New Largest Known Prime Discovered
posted almost 12 years ago
A new prime has been found, taking two rather interesting titles. First, it's now the largest known prime. That's cool, right? But even cooler is that this new prime is the 48th known Mersenne prime. Mersenne primes take the form (2^p)-1, where p itself is a prime. That is, Mersenne primes are primes that are one less than a power of 2. The list begins with 3, 7, 31, 127, ... It is not known if there are infinite Mersenne primes or not.
This prime is (2^57,885,161)-1, which is 17,425,170 digits long. Typing this out in MS Word using the standard font size (TNR, size 12, default margins) would result in a 5000+ page document.
Mersenne primes are neat not just because of their form, but because they are related to perfect numbers.

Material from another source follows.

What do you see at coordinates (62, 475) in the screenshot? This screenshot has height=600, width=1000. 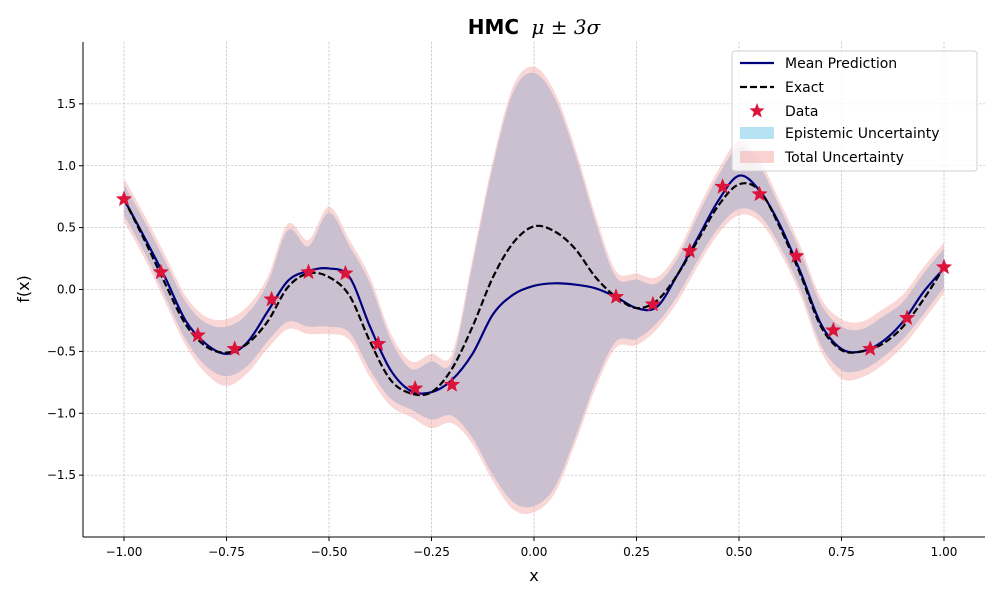 I see `y-tick-label: −1.5` at bounding box center [62, 475].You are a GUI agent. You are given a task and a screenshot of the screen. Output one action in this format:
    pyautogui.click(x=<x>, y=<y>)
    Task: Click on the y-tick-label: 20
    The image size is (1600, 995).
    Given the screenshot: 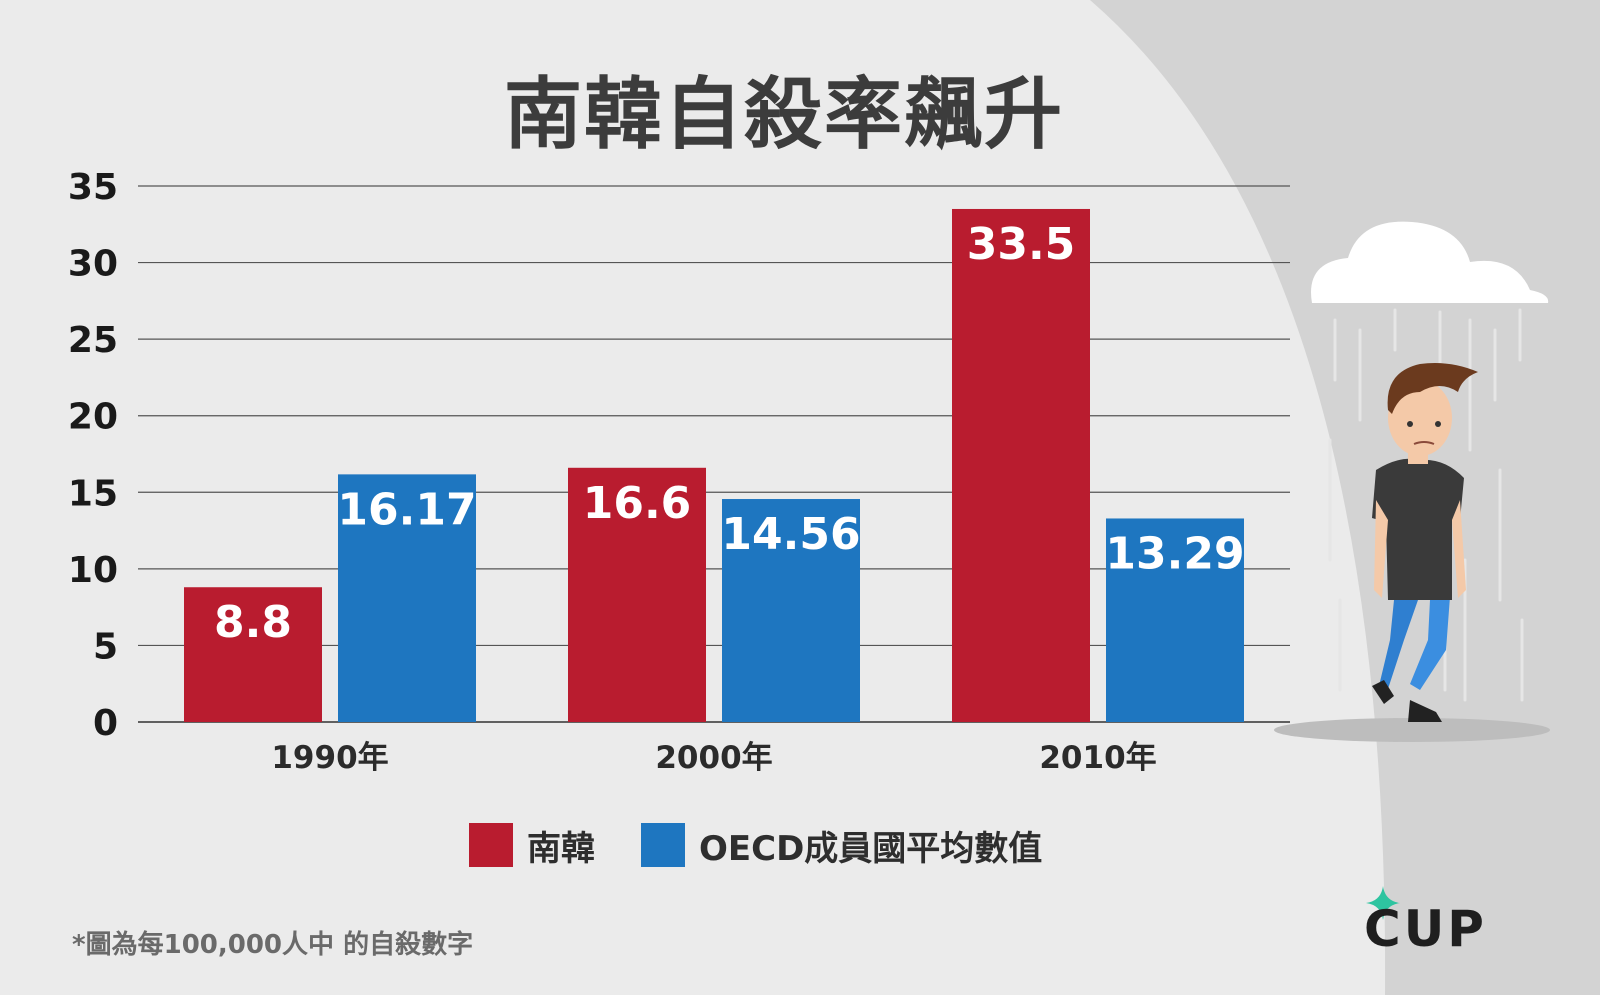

If M is a Mersenne prime, then M(M+1)/2 is a perfect number. Perfect numbers are numbers that can be expressed as the sum of their proper positive divisors (its divisors, not including itself). This list begins as 6, 28, 496, 8128, ... The proper positive divisors of 6 are 1, 2, 3, which add up to make 6.
The prime was found via the Great Internet Mersenne Prime Search (GIMPS). This utilizes the computing power of a network composed of volunteers in order to find more Mersenne Primes.